Spider chart: A chart used to compare data using multiple variables.
Parallel Coordinates Plot: A plot that is used to compare several variables at the same time.
Flowchart: A diagram that shows the flow of data, often used in decision-making processes.
Sunburst Chart: A chart that is used to show hierarchical data, often used in data mining.
Funnel Chart: A chart that is used to show the progressive stages of a process, often used in marketing.
"Intended for a broader audience to help them visually explore and discover, quickly understand, interpret and gain important insights into otherwise difficult-to-identify structures, relationships, correlations, local and global patterns, trends, variations, constancy, clusters, outliers and unusual groupings within data."
"Information visualization deals with multiple, large-scale and complicated datasets which contain quantitative (numerical) data as well as qualitative (non-numerical, i.e. verbal or graphical) and primarily abstract information."
"Tables, charts and graphs (e.g., pie charts, bar charts, line charts, area charts, cone charts, pyramid charts, donut charts, histograms, spectrograms, cohort charts, waterfall charts, funnel charts, bullet graphs, etc.), diagrams, plots (e.g., scatter plots, distribution plots, box-and-whisker plots), geospatial maps."

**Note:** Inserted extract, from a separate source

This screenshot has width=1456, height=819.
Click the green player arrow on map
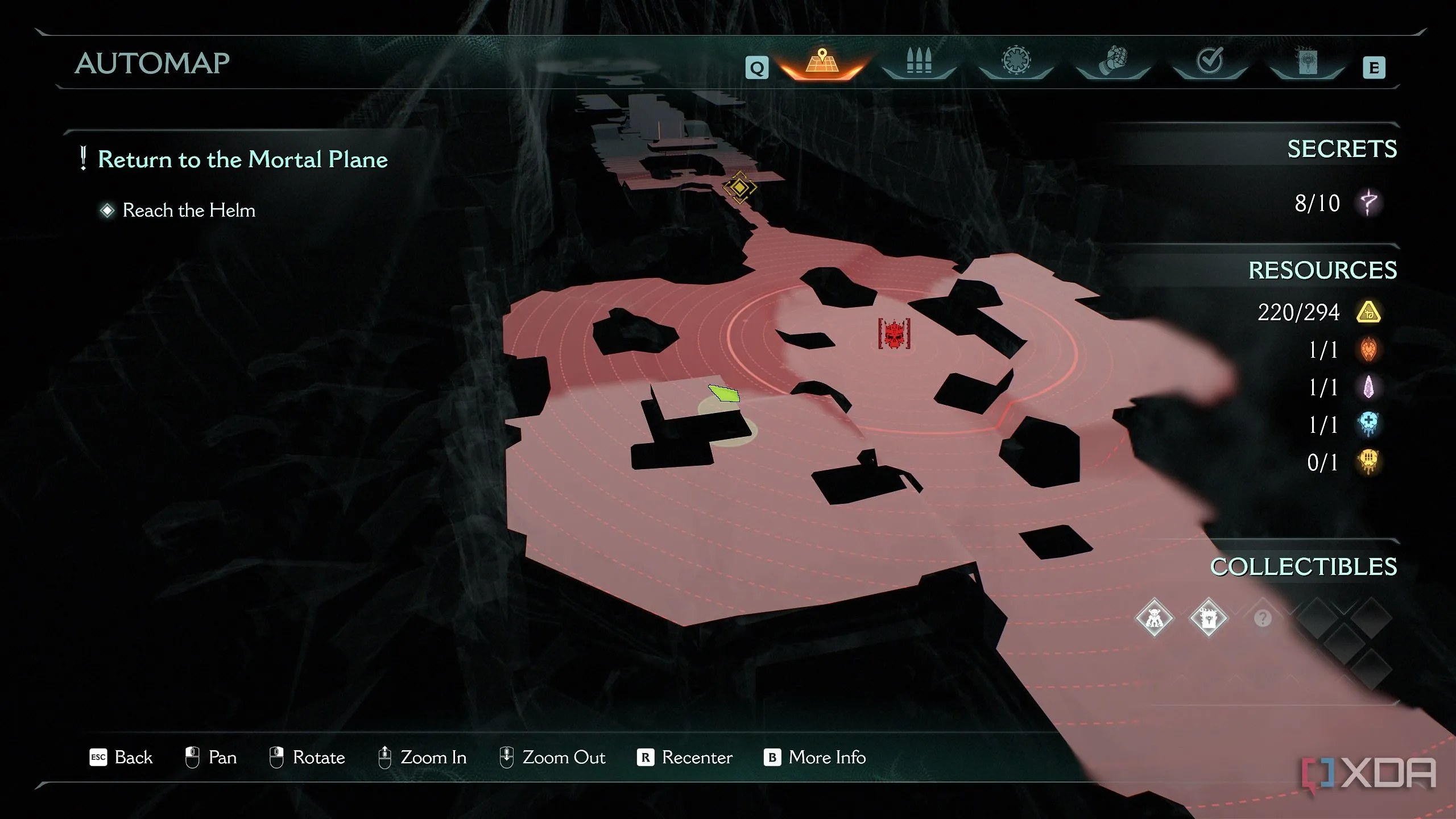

"Maps (such as tree maps), animations, infographics, Sankey diagrams, flow charts, network diagrams, semantic networks, entity-relationship diagrams, Venn diagrams, timelines, mind maps, etc."
"Emerging technologies like virtual, augmented and mixed reality have the potential to make information visualization more immersive, intuitive, interactive and easily manipulable and thus enhance the user's visual perception and cognition."
"Properly sourced, contextualized, simple and uncluttered. The underlying data is accurate and up-to-date to make sure that insights are reliable."
"Graphical items are well-chosen for the given datasets and aesthetically appealing, with shapes, colors and other visual elements used deliberately in a meaningful and non-distracting manner."
"Effective information visualization is aware of the needs and concerns and the level of expertise of the target audience, deliberately guiding them to the intended conclusion."
"Used by domain experts and executives for making decisions, monitoring performance, generating new ideas and stimulating research."
"Check the quality of data, find errors, unusual gaps and missing values in data, clean data, explore the structures and features of data and assess outputs of data-driven models."
"Data and information visualization can constitute a part of data storytelling, where they are paired with a coherent narrative structure or storyline to contextualize the analyzed data and communicate the insights gained from analyzing the data clearly and memorably."
"The neighboring field of visual analytics marries statistical data analysis, data and information visualization and human analytical reasoning through interactive visual interfaces to help human users reach conclusions, gain actionable insights and make informed decisions."
"Descriptive statistics, visual communication, graphic design, cognitive science and, more recently, interactive computer graphics and human-computer interaction."
"It is argued by authors such as Gershon and Page that it is both an art and a science."
"Research into how people read and misread various types of visualizations is helping to determine what types and features of visualizations are most understandable and effective in conveying information."
"Unintentionally poor or intentionally misleading and deceptive visualizations (misinformative visualization) can function as powerful tools which disseminate misinformation, manipulate public perception and divert public opinion toward a certain agenda."
"Data visualization literacy has become an important component of data and information literacy in the information age akin to the roles played by textual, mathematical and visual literacy in the past." (Note: Not all questions could be answered directly from the provided paragraph.